PURPOSE: Although much emphasis has been placed on the impact of ambiguity on cognitive processes, the impact of mental health disorder symptoms and racial/ethnic disparities in cancer perception of fatalism and ambiguity remains less explored. This study explored the association between mental health disorder symptoms and negative cancer perceptions. Also, we assessed differences in these outcomes within mental health disorder symptoms and racial/ethnic subgroups to investigate the association between cancer perceptions and the other covariates within the aforementioned subgroups.

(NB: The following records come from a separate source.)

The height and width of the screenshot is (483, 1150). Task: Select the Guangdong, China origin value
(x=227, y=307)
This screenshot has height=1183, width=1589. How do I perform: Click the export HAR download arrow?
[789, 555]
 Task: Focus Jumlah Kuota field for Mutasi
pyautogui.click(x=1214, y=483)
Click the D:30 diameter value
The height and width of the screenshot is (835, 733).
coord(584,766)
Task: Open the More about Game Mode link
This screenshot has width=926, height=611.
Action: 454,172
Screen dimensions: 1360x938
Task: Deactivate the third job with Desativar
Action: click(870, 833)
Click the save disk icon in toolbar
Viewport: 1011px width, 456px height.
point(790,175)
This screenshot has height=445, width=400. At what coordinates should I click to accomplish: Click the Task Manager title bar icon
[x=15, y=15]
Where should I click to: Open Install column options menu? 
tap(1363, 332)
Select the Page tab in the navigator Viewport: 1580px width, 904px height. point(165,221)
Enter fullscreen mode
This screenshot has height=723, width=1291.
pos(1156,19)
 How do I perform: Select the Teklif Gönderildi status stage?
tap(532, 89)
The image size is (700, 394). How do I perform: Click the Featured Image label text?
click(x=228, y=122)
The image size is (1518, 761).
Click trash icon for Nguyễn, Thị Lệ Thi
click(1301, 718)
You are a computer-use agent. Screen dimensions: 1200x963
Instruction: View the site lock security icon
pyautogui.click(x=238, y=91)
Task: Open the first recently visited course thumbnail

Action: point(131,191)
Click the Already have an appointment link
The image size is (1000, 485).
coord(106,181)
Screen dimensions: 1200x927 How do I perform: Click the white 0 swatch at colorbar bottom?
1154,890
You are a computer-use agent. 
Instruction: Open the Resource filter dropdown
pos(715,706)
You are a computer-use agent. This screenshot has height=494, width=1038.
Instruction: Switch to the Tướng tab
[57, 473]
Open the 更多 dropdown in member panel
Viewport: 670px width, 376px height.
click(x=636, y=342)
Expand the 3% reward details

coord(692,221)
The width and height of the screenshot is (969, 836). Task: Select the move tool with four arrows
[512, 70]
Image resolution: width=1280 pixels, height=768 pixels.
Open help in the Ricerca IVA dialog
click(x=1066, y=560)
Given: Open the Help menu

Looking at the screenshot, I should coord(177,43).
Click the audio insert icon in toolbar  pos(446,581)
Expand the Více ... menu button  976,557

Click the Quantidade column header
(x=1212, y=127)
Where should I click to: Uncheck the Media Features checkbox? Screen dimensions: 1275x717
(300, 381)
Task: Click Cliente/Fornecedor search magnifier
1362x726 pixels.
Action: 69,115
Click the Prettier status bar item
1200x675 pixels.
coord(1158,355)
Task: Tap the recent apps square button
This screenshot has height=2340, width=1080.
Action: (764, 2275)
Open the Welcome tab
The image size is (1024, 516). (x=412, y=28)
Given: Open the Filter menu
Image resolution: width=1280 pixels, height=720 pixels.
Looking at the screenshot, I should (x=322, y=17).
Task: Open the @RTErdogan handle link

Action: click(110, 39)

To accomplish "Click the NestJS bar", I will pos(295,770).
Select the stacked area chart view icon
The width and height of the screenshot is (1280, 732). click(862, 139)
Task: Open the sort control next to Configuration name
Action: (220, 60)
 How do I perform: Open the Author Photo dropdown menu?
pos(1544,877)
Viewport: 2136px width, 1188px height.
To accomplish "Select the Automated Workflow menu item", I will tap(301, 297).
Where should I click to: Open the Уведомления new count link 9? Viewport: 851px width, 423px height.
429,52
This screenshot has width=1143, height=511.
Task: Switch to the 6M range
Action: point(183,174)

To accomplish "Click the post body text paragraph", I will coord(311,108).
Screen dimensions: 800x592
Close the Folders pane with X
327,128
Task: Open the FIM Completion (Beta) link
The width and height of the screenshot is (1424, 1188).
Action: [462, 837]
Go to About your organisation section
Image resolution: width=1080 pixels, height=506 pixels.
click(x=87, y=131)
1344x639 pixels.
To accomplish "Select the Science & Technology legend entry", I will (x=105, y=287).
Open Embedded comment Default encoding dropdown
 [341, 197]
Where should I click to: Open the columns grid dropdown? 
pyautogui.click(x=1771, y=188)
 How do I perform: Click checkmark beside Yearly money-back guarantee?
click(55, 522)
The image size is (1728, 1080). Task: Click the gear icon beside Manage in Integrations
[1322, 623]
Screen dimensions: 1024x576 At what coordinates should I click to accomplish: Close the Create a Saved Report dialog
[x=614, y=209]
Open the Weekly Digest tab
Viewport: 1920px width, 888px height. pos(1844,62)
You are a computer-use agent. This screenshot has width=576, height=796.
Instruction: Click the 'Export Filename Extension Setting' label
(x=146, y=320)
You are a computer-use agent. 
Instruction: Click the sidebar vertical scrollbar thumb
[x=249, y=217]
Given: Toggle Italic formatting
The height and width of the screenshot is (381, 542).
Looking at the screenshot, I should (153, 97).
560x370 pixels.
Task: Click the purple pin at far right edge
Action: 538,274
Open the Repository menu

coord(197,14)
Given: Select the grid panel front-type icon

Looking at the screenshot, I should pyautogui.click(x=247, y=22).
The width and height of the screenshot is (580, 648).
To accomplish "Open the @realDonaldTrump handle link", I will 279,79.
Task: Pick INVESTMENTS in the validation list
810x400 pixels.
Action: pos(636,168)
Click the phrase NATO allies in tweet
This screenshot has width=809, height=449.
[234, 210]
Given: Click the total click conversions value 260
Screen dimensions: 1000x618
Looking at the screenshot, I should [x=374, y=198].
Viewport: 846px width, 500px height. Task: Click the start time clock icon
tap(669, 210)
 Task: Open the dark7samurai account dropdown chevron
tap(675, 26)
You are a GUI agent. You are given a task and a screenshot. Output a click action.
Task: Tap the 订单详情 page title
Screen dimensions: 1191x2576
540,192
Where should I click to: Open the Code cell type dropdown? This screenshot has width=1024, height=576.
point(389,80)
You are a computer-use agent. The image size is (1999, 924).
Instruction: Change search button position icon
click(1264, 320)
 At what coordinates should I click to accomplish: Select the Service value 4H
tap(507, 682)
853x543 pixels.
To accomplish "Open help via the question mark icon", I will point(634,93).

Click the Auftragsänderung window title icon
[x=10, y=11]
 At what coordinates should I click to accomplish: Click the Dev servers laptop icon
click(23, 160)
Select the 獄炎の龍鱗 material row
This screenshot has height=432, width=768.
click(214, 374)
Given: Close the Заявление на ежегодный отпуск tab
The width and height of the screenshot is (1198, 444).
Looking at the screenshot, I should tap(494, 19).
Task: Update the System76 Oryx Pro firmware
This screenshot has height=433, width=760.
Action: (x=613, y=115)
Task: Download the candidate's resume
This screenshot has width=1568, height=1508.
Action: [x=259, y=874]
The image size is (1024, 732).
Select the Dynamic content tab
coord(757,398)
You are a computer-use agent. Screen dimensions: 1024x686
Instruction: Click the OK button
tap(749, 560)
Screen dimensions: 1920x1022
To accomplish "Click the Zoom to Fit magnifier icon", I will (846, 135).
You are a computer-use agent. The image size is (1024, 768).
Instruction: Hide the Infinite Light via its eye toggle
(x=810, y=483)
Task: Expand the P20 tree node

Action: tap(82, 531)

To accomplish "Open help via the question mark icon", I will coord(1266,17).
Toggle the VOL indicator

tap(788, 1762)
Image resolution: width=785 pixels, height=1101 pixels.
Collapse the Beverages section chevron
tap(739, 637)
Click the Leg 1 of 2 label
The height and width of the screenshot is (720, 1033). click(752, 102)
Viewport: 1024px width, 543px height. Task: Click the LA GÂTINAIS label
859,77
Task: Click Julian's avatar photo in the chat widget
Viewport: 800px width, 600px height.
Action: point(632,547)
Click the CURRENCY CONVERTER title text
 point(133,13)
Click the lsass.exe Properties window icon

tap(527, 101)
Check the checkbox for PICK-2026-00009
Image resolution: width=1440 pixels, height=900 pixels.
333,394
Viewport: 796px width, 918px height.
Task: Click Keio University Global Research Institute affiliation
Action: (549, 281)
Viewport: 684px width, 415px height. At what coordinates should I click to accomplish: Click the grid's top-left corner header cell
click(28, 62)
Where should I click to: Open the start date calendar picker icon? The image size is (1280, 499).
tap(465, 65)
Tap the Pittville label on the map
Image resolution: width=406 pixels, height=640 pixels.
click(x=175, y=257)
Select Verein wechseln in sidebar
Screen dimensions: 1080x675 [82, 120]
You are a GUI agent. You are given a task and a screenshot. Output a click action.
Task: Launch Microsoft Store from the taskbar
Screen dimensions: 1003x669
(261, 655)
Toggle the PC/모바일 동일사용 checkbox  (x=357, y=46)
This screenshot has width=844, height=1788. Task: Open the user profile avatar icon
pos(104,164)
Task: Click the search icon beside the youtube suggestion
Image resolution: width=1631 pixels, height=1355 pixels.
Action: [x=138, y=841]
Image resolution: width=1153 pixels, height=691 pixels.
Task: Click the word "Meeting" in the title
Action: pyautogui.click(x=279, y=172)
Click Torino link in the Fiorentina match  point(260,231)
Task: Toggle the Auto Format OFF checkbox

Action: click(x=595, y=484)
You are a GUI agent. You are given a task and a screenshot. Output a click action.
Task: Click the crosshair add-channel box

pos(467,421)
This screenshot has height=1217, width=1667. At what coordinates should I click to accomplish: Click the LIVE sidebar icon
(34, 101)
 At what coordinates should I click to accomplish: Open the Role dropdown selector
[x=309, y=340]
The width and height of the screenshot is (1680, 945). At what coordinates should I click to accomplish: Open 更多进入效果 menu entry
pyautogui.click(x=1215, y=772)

METHODS: We used the 2019-2020 Health Information National Trends Survey data (N = 9,303) to assess the perception of cancer fatalism and cancer communication ambiguity and employed weighted multivariable logistic regression to determine the effects of mental health disorder symptoms using the Patient Health Questionnaire-4 (PHQ-4) scale on these negative cancer perceptions among United States adults.

RESULTS: People with moderate [Adjusted Odds Ratio (AOR) = 1.58, 95% Confidence Interval (CI) = 1.09, 2.31] and severe anxiety/depression (AOR = 1.88, 95% CI = 1.12, 3.14) symptoms were more likely to have cancer fatalism perceptions than people with no anxiety/depression symptoms. People with mild (AOR = 1.33, 95% CI = 1.06, 1.69) or severe (AOR = 1.80, 95% CI = 1.03, 3.16) anxiety/depression symptoms were more likely to perceive cancer communication as ambiguous compared to people who had no anxiety/depression symptoms.

CONCLUSIONS: The study showed that mental health status was associated with both cancer fatalism and perceived cancer communication ambiguity. This suggests that interventions aimed at reducing mental health disorder symptoms may potentially reduce these negative perceptions, thereby improving participation in cancer prevention programs.